» **Work required**: Can you repeat these records line for line, with every word kept as it is and the pictures left out?

» **Record extracts**:

=======

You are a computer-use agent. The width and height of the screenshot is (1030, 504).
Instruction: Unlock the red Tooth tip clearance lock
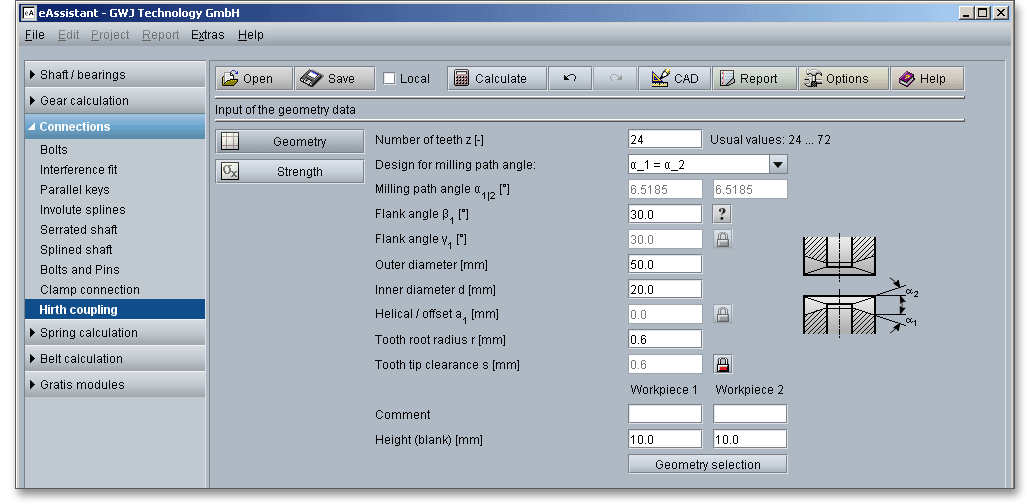(722, 364)
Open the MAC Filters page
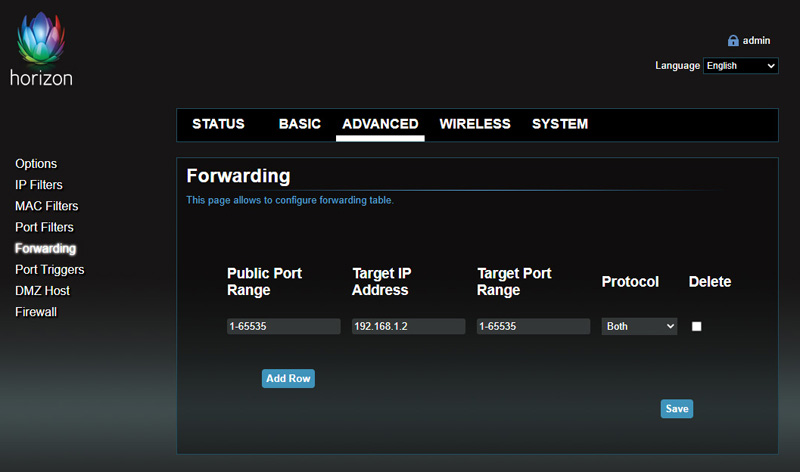The width and height of the screenshot is (800, 472). (x=46, y=206)

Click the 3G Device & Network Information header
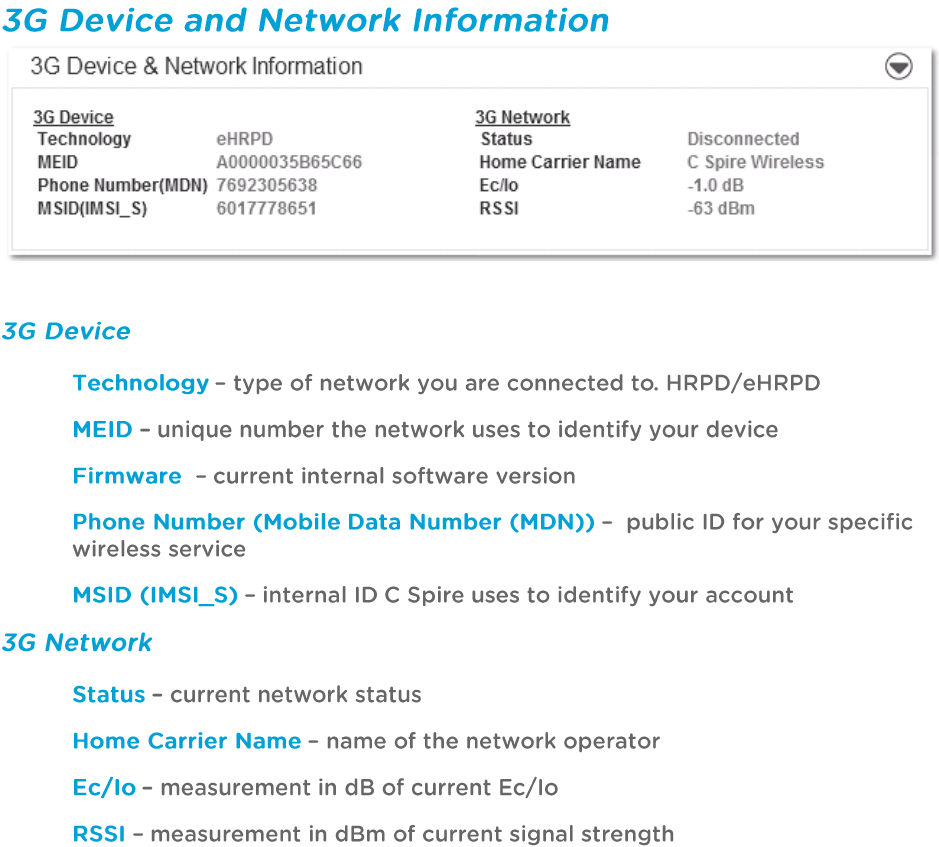coord(196,67)
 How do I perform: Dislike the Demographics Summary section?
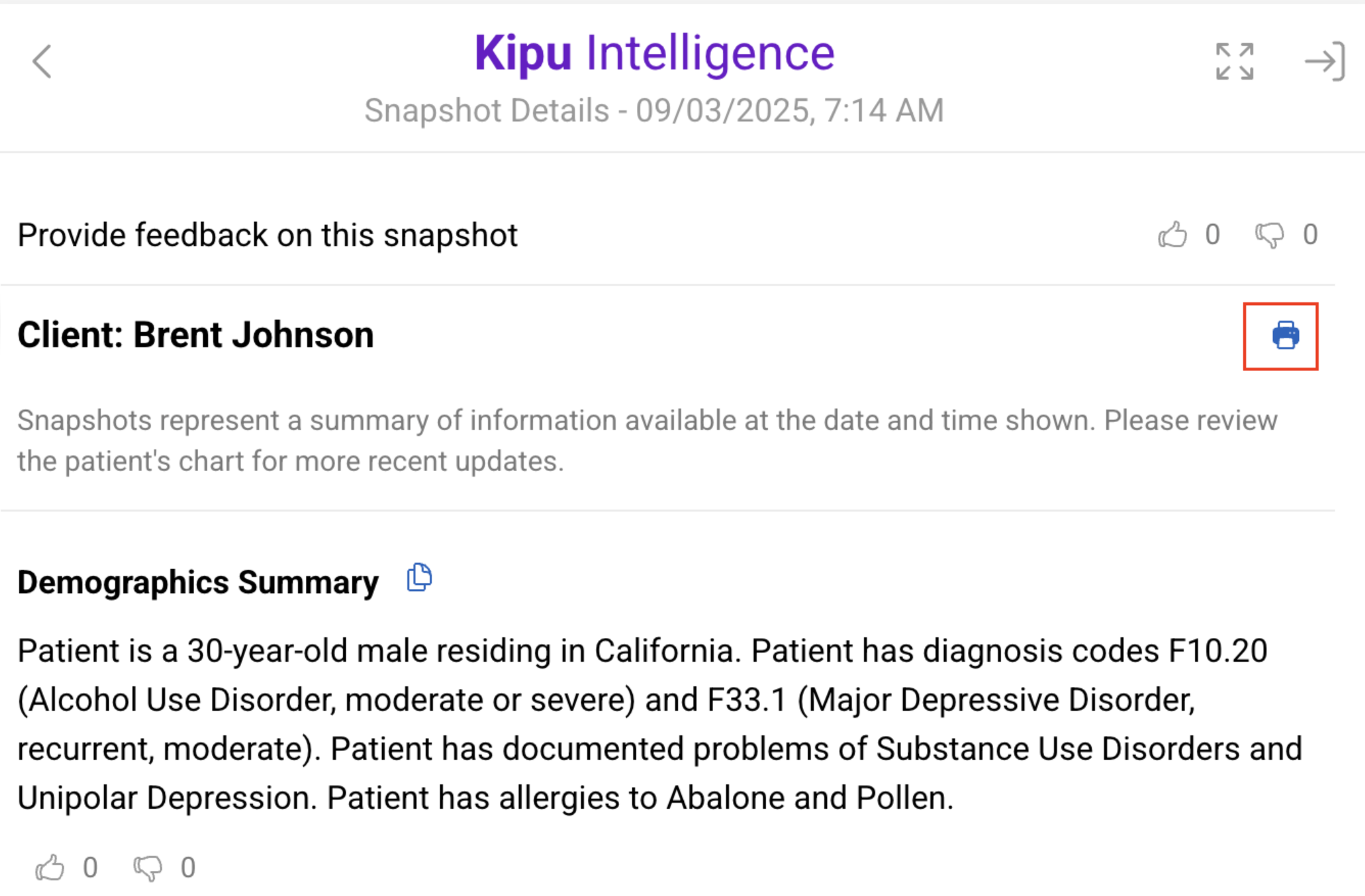click(x=148, y=868)
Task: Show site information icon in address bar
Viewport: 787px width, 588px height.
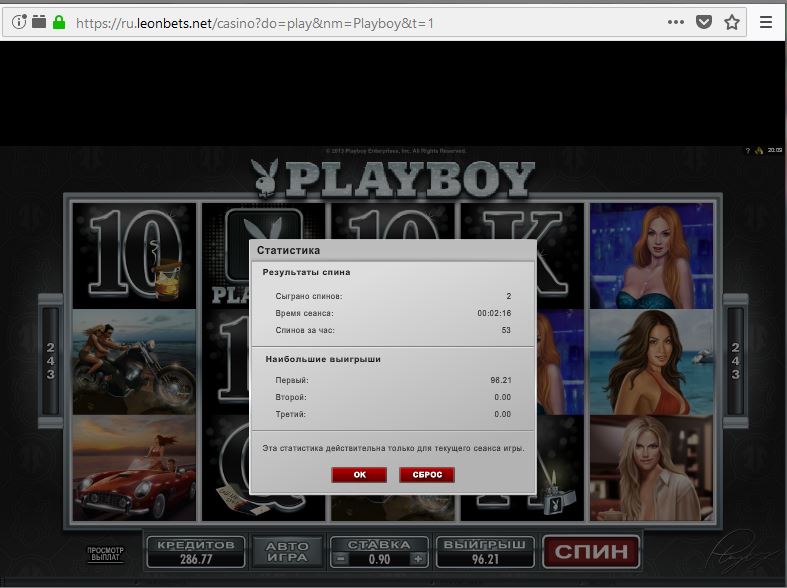Action: 18,22
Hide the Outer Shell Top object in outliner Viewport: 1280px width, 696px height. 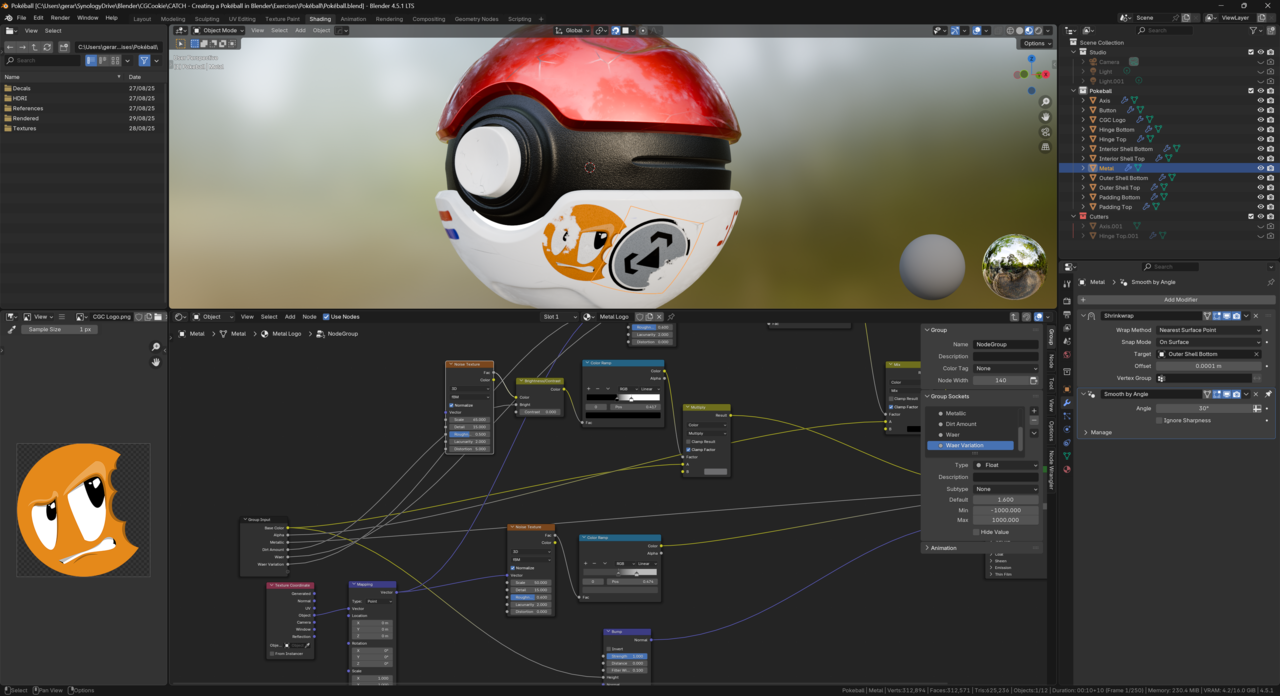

=======

» **Reply to the task**:
You are a computer-use agent. The width and height of the screenshot is (1030, 504).
Instruction: Unlock the red Tooth tip clearance lock
(722, 364)
Open the MAC Filters page
The width and height of the screenshot is (800, 472). (x=46, y=206)

Click the 3G Device & Network Information header
coord(196,67)
 How do I perform: Dislike the Demographics Summary section?
click(x=148, y=868)
Task: Show site information icon in address bar
Viewport: 787px width, 588px height.
Action: 18,22
Hide the Outer Shell Top object in outliner Viewport: 1280px width, 696px height. 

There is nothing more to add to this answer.